Mix It Up: Signage

Studios Architecture treated the Grey interior as if it were working for two clients: the creatives and the corporate staff. That left Paula Scher, who handled the environmental graphics, with a dilemma. “They thought we would try to unify the space with the signage program, but that seemed like it would look rather ridiculous,” says Scher, a partner at the graphic-design firm Pentagram. Instead she followed Studios’ lead: “Grey has a logo and a typeface, and whatever material was in the space became the signage.”

For the upper floors, Scher’s approach was restrained. On a recent visit, there were no graphics at all on the fourth floor, which houses the corporate offices. But taking her lead from Tor Myhren, Grey’s chief creative director, Scher treated the signs in the areas where the ad staff works like art installations. “Tor’s attitude was that the space is a gallery,” she says. So she carved the letters of Grey’s logo directly into a wall of distressed wood in the third-floor lobby and jumbled them in neon inside a rolling, 34-inch acrylic cube for the second floor.
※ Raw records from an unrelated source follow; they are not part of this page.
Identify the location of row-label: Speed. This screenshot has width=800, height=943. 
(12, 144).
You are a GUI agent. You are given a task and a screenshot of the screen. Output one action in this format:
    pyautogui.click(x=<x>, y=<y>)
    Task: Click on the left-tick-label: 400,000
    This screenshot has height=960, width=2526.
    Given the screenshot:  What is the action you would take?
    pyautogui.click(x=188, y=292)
While it may not unify them, there is one common element on all of the floors: the huge orange icons designating the bathrooms. Visually distorted at certain angles, they snap into place from the right perspective. “We did that because of the atrium,” Scher says. “There are certain spots where you stand and can see these giant figures on every floor, and it was kind of amusing to us. One of the mandates for the project was that somebody walking through should feel like it is a creative environment. Jokes were welcome.”